I was filled with a mixture of excitement and hopeful anticipation. In the darkness, I eased the truck door shut, and my youngest daughter ensured we had all of our gear before heading afield. The day was Nov. 2, 2013 — the start of Missouri’s youth deer season weekend.
A strong northwest wind helped cover the noise we made walking to our hunting spot. The brisk morning combined with the musky smell of fallen leaves signaled fall had officially arrived. We stopped to gaze at the stars — the Little Dipper in the western sky seemed extra bright.
As we settled into our hunting spot, a coyote announced his nearby presence with a series of loud calls. Adequate hunting light was still several minutes away. We waited as nature’s morning slowly continued to develop around us. I hoped the day would provide more opportunities and adventures for my daughter to appreciate Missouri’s incredible wildlife resources. Our state’s healthy forests and diverse fish and wildlife resources enhance our quality of life and have a significant positive impact on Missouri’s economy. Conservation is a wise investment.

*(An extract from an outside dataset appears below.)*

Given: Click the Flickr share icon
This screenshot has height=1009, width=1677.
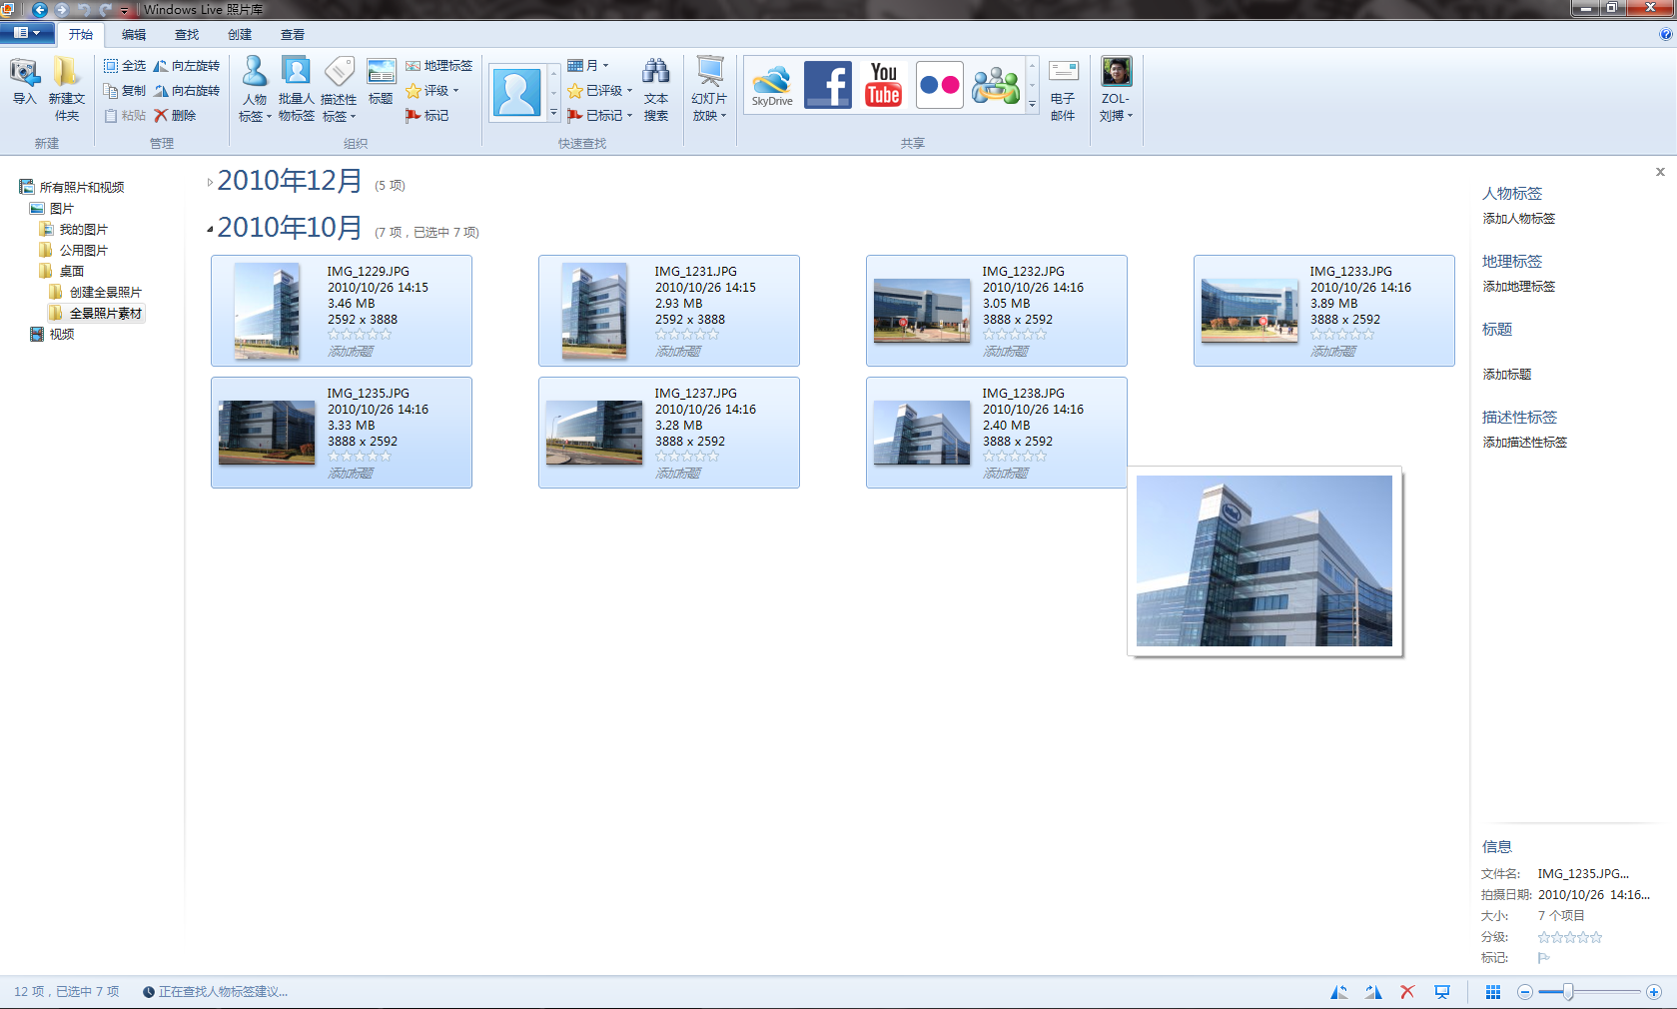Looking at the screenshot, I should point(939,85).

My mind drifted to conservation topics of the past week. Our research staff’s briefings on diverse activities had captured my attention. Aerial flights to monitor the waterfowl migration, surveys of hellbender nesting success in Ozark streams, statewide quail whistle count results, catfish sampling reports from the Missouri and Mississippi rivers, brood survival rates of prairie chickens, and elk habitat use within the restoration area serve to show the variety of efforts underway. The Department continues a management approach based on technical research, an essential component to Missouri’s continued long-term conservation success.
Research efforts for well-established, growing, and even possibly colonizing wildlife species are critical to making timely and wise management decisions. Examples of each of these three categories are wild turkeys, black bears, and mountain lions.
Missouri has a long history of conducting wild turkey research. As a top state in the nation for wild turkeys, research projects have provided important information on survival and harvest rates, as well as reproductive ecology, to help guide management decisions. This January, staff will initiate a multi-year effort to capture and place leg bands and radio transmitters on a few hundred wild turkeys, starting in the northeast region of Missouri. It has been several years since the last major turkey research study. This priority project will improve the understanding of current population dynamics. Project results will be used to update the wild turkey management plan to help ensure Missouri remains a national leader.
Black bears are becoming an increasingly significant wildlife resource in our state. Most historical records suggest Missouri’s black bear population was extirpated by the 1950s. Over the past decade, reports of bear sightings have become commonplace in southern Missouri. Research to identify bear range and population characteristics was initiated in 2010. To date, 63 bears have been captured, and 54 were fitted with radio collars. GPS-equipped collars measure bear movements and home ranges. We learned that male bears covered an average of 127 square miles and females 40 square miles annually. Initial research places the state population estimate under 500 adult animals. Black bear research is now directed at measuring survival and productivity of females so staff can forecast the growth of the state’s bear population.
Similar to other Midwestern states, Missouri continues to experience documented mountain lion sightings. DNA tests from collected hair samples show young male mountain lions are dispersing from western states, including South Dakota and Colorado. At this point, only males have been confirmed in Missouri; however, continued mountain lion dispersal from western states is anticipated. As a result, research is needed to help answer questions regarding mountain lions in Missouri. While the Department has no intentions of stocking mountain lions, research will allow staff to predict successful management approaches.
A gentle nudge from my daughter drew my attention back to the present. Deer had entered the field. It was a special moment watching them. Management efforts of Department staff, private landowners, and citizens, as well as building our knowledge base through research, have given Missouri world-class forest, fish, and wildlife — including our white-tailed deer herd. Research efforts are, and continue to be, an essential component of why Missouri is recognized as the national leader in forest, fish, and wildlife conservation.